-- Start of SOURCE --

Re: [外部邮件] Re: Spark Connect the default API in Spark 4.0

Ángel Wed, 18 Dec 2024 17:15:36 -0800

Just taken from the Spark Connect SPIP Doc
<https://docs.google.com/document/d/1Mnl6jmGszixLW4KcJU5j9IgpG9-UabS0dcM6PM2XGDc/edit#heading=h.wmsrrfealhrj>
.:


"Spark Connect is not meant to be the generic interface for everything that
Spark can do, but provides access to an opinionated subset of Spark
features."

So ... were we trying to config an option that "is not meant to be the
generic interface" as the default behavior?



El sáb, 14 dic 2024, 22:49, Holden Karau <holden.ka...@gmail.com> escribió:

> I think what people are saying rather consistently is that we want the RDD
> APIs to be available by default and not require additional config changes.
> RDDs are a core API that is frequently used.
>
> Personally I think this proposal would have had more success if this was
> introduced for new languages only and not breaking existing RDD users.
>
> But now that it has -1s, including PMC members, I think this proposal is
> should be dropped and if it’s something we as a project want to consider in
> the future it will need some more work to build consensus.
>
> Twitter: https://twitter.com/holdenkarau
> Fight Health Insurance: https://www.fighthealthinsurance.com/
> <https://www.fighthealthinsurance.com/?q=hk_email>
> Books (Learning Spark, High Performance Spark, etc.):
> https://amzn.to/2MaRAG9  <https://amzn.to/2MaRAG9>
> YouTube Live Streams: https://www.youtube.com/user/holdenkarau
> Pronouns: she/her
>
>
> On Sat, Dec 14, 2024 at 1:03 PM Martin Grund <mar...@databricks.com>
> wrote:
>
>> Dongjoon, nobody is saying that RDD should not be part of the public API.

-- End of SOURCE --

§ **THE TASKS**
- 1) Copy everything in the Spark Connect thread from "So ... were" down to "is frequently used.".
- 2) According to Holden Karau in the Spark Connect thread, what would have given the proposal more success?
- 3) Go on with the Spark Connect email thread from its final sentence.

-- Start of AVAILABLE DATA --

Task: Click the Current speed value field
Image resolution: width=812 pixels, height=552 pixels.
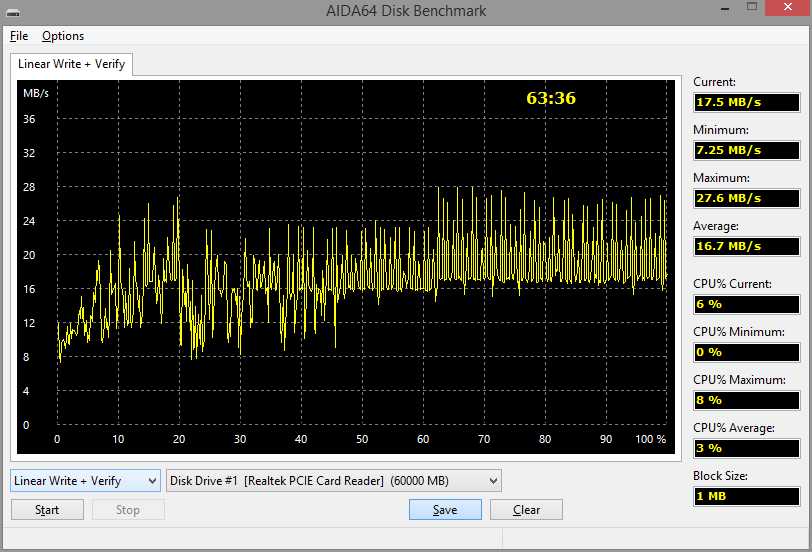Action: [746, 102]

-- End of AVAILABLE DATA --

§ **ANSWERS TO THE EXERCISE**
- 1)
So ... were we trying to config an option that "is not meant to be the
generic interface" as the default behavior?



El sáb, 14 dic 2024, 22:49, Holden Karau <holden.ka...@gmail.com> escribió:

> I think what people are saying rather consistently is that we want the RDD
> APIs to be available by default and not require additional config changes.
> RDDs are a core API that is frequently used.

- 2) Introducing it for new languages only, without breaking existing RDD users.

- 3)
>> It is very important to understand the difference here.
>>
>> I've articulated this before and will try again. It is possible that
>> existing workloads require RDDs and these are very much supported by
>> setting the spark conf for the API mode. This is similar to the other spark
>> confs any deployment of an application sets to be configured accordingly.
>>
>> The guidance with Spark Connect as a default is to provide a path where
>> the new future developers and users of Spark leverage the declarative
>> interface by default.
>>
>> I would really like to look at this proposal as a forward looking
>> decision that aims to ease the life of Spark users with better classpath
>> isolation, better upgrade behavior and better application integration. The
>> goal is to optimize for the new users and workloads that will come over
>> time while allowing all existing workloads to run by setting exactly one
>> spark conf.
>>
>>
>> On Sat, Dec 14, 2024 at 04:22 Ángel <angel.alvarez.pas...@gmail.com>
>> wrote:
>>
>>> -1
>>>
>>>
>>> El sáb, 14 dic 2024 a las 1:36, Dongjoon Hyun (<dongjoon.h...@gmail.com>)
>>> escribió:
>>>
>>>> For the RDD part, I also disagree with Martin.
>>>> I believe RDD should be supported permanently as the public API.
>>>> Otherwise, it would be a surprise to me and my colleagues at least.
>>>>
>>>> >  I would assume that we all agree that
>>>> > 99% of the _new_ users in Spark should not try to write code in RDDs.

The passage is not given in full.